A única solução que vejo racional é parar este ciclo de destruição. Parar de estimular o ódio e a rejeição como ferramentas únicas de viver o Sporting. A solução nunca poderá ser continuar a alimentar a divisão, esperando que por artes mágicas alguém desça dos céus e se torne magneticamente superior ao estado geral de desacordo e divisão. O que vejo como lógico é construir, é pensar, idealizar, planear, trabalhar – não contra alguém – mas a favor do que acreditamos ser um caminho válido e necessário. A democracia é um sistema falho, mas alberga espaço interminável para aquilo que se chama “alternativa”.

Em vez de continuamente nos imaginarmos como agentes marginais de uma qualquer resistência, a minar ou denegrir o status quo ou quem contesta o mesmo, porque não imaginarmo-nos como patrocinadores de um novo Sporting? Porque não juntarmo-nos à volta da ideia do clube que sempre desejámos, do Sporting que vive dentro de nós e que nunca vemos espelhado dentro do clube. O que nos impede de recusar a via do ódio e abraçar a luta pelo amor ao clube, não elegendo a guerra contra ninguém, mas a batalha a favor do Leão Rampante? O que nos impede de arregaçarmos as mangas e por uma vez tentar criar uma alternativa às sucessões de propostas assentes no poder e não no talento, assentes no Esforço, assentes, assentes na Dedicação, assentes na Devoção e sempre assentes na Glória? O que nos impede?

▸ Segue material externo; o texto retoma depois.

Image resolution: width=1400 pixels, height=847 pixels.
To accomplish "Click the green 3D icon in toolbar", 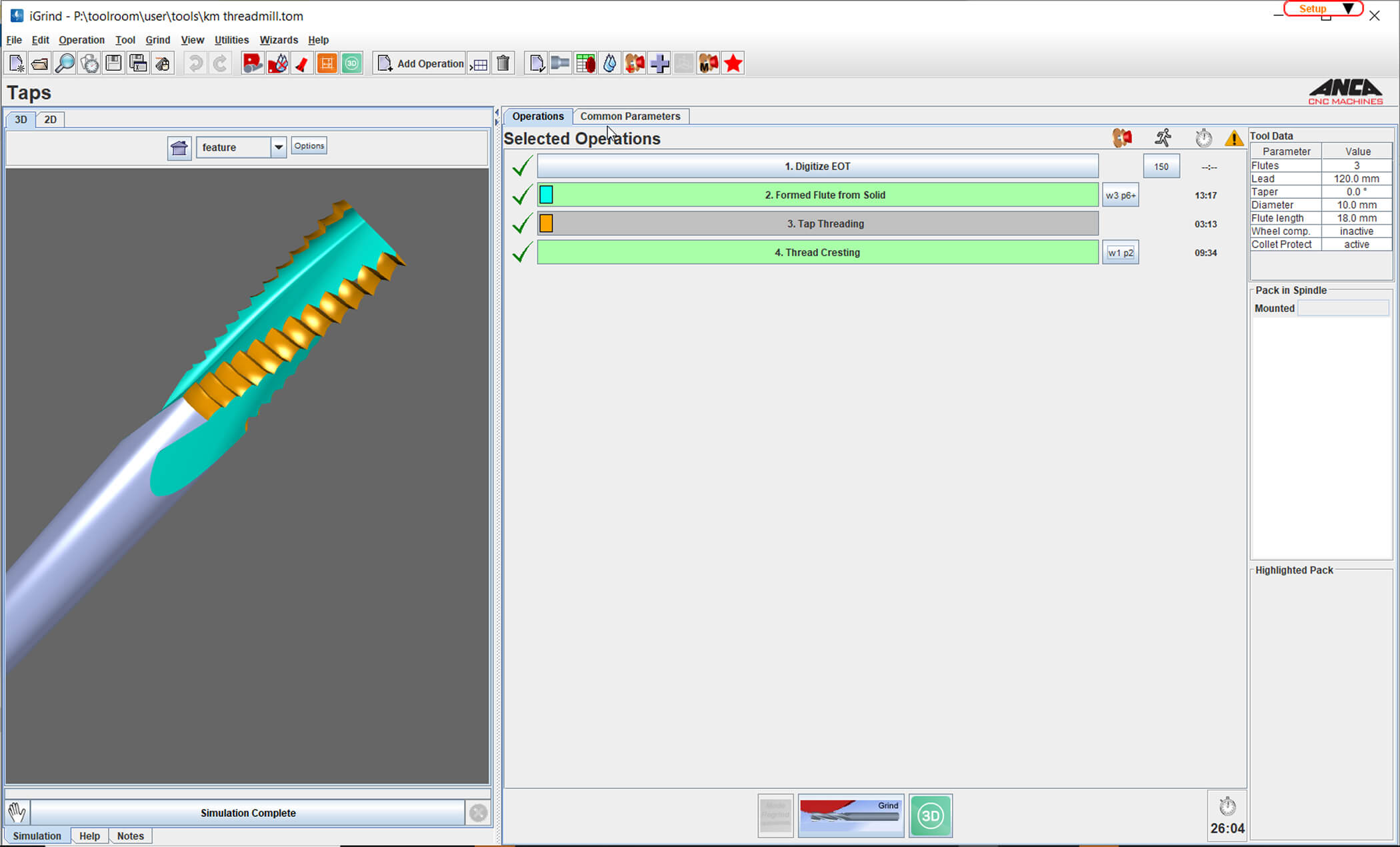I will [x=352, y=63].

Dará infinitamente mais trabalho que fazer tweets e posts no facebook a ridicularizar pessoas, a duvidar de notícias ou a navegar na indignação crónica, mas o real fruto desta construção, desta tentativa de trabalhar em função de um bem global, não será mais objectivo, mais útil e mais recompensador? Não será já mais que tempo que coloquemos a nossa paixão clubística ao serviço de um património que sirva para mais que apenas odiar estes ou aqueles? Não será esta a única via eficaz para contrariar as lógicas de sucessão de pessoas e não de projectos vazios? Não será este o caminho mais simples para colocar os parasitas de linhagem fora da agenda do Sporting? Não será mais forte e confiável a junção de valor de pessoas que defendem uma ideia do que passar os dias à procura de “alimento” para contestar ou despromover quem achamos ser da espécie errada de Sportinguismo?

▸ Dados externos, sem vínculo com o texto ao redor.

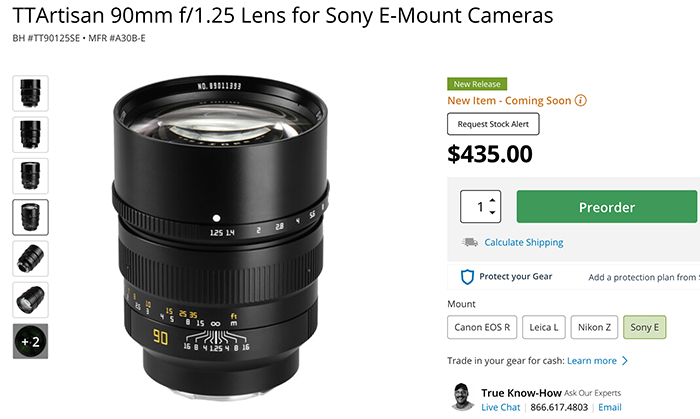Click the green Preorder button
Viewport: 700px width, 419px height.
pos(607,207)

Eu creio que sim. E lembro aos mais descrentes, desacreditados e desapaixonados que o paraíso pode estar sempre ao virar da esquina, mesmo para os que acham que estão condenados ao inferno. É na força das ideias, na capacidade humana e no respeito por um emblema mais que centenário, que esta nossa geração provará o seu valor e a capacidade para levantar a peida do sofá e…construir o Sporting que os nossos filhos e netos herdarão.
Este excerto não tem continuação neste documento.